Das abgehörte Telefonat von Clinton nehmen die USA nun als Beleg dafür, dass auch die Deutschen die USA ausspionierten, berichtet die "Süddeutsche Zeitung". US-Außenminister John Kerry soll seinen deutschen Amtskollegen Frank-Walter Steinmeier auf den Vorgang angesprochen haben.
Sensibler Beifang
Konkret geht es nach Informationen des SPIEGEL um ein Gespräch im Jahr 2012. Das Telefonat sei vom Bundesnachrichtendienst im Rahmen einer Operation gegen Terrorverdächtige im Mittleren Osten abgefangen worden. Die Zielpersonen, so heißt es, hätten mitunter die gleichen Frequenzen verwendet. Erst im Nachhinein habe man festgestellt, dass an jenem Tag - quasi aus Versehen - auch das vertrauliche Telefonat der amerikanischen Amtsträgerin mitgeschnitten worden sei. Befreundete Länder und ihre Repräsentanten, so betonten deutsche Sicherheitskreise am Freitagabend, seien kein "Aufklärungsziel" des BND.
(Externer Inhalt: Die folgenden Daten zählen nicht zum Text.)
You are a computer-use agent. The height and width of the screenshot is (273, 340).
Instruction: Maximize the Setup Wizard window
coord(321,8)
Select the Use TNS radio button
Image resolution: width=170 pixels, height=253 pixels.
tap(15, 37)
Der sensible "Beifang", so heißt es, sei im BND seinerzeit äußerst diskret behandelt worden: Die entsprechende Fachabteilung habe unverzüglich die BND-Spitze über den Vorgang informiert, welche nach kurzer Prüfung die sofortige Vernichtung des Mitschnitt-Transkripts angeordnet habe. Dummerweise sei damit jedoch ausgerechnet jener BND-Mitarbeiter Markus R. beauftragt worden, der im Verdacht steht, Doppelagent für den US-Geheimdienst CIA gewesen zu sein und seit dem 3. Juli in Untersuchungshaft sitzt. Die Bundesanwaltschaft, die gegen Markus R. wegen des Verdachts der geheimdienstlichen Agententätigkeit ermittelt, wollte sich am Freitagabend unter Hinweis auf das laufende Verfahren nicht zu der Sache äußern.
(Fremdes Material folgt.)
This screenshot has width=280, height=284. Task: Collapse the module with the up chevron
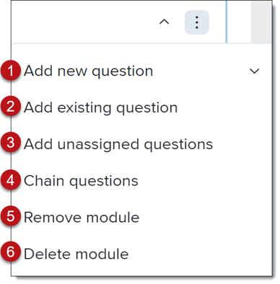tap(165, 22)
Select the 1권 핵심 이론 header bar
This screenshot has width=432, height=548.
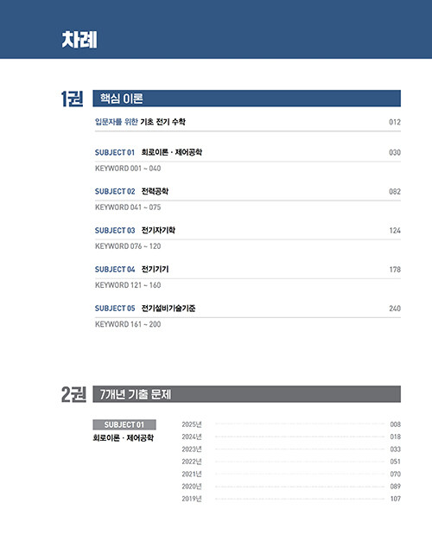[246, 99]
Seit Mitte vergangenen Jahres dürften "Zufallsfunde", die Amtsträger befreundeter Staaten betreffen, nicht einmal mehr der Leitungsebene zur Kenntnis gebracht werden sondern müssten sofort gelöscht werden. Ob - und falls ja wie - diese Direktive im Geheimdienst-Alltag tatsächlich umgesetzt werden kann - erscheint jedoch fraglich.
Auch Nato-Land abgehört
Laut "Süddeutscher Zeitung" hat die Bundesregierung zudem angeordnet, einen der Nato-Partner auszuspionieren. Markus R. habe der CIA eine Kopie des "Auftragsprofils der Bundesregierung" (APB) für den deutschen Geheimdienst übergeben. In dem Papier steht laut dem Bericht, welche Länder der BND ausspionieren und um welche Themen er sich vorrangig kümmern soll. Diese Aufträge legt eine Staatssekretärsrunde unter Vorsitz des Kanzleramts fest. Die Informationen stammen aus dem Jahr 2009 und haben bis heute Gültigkeit.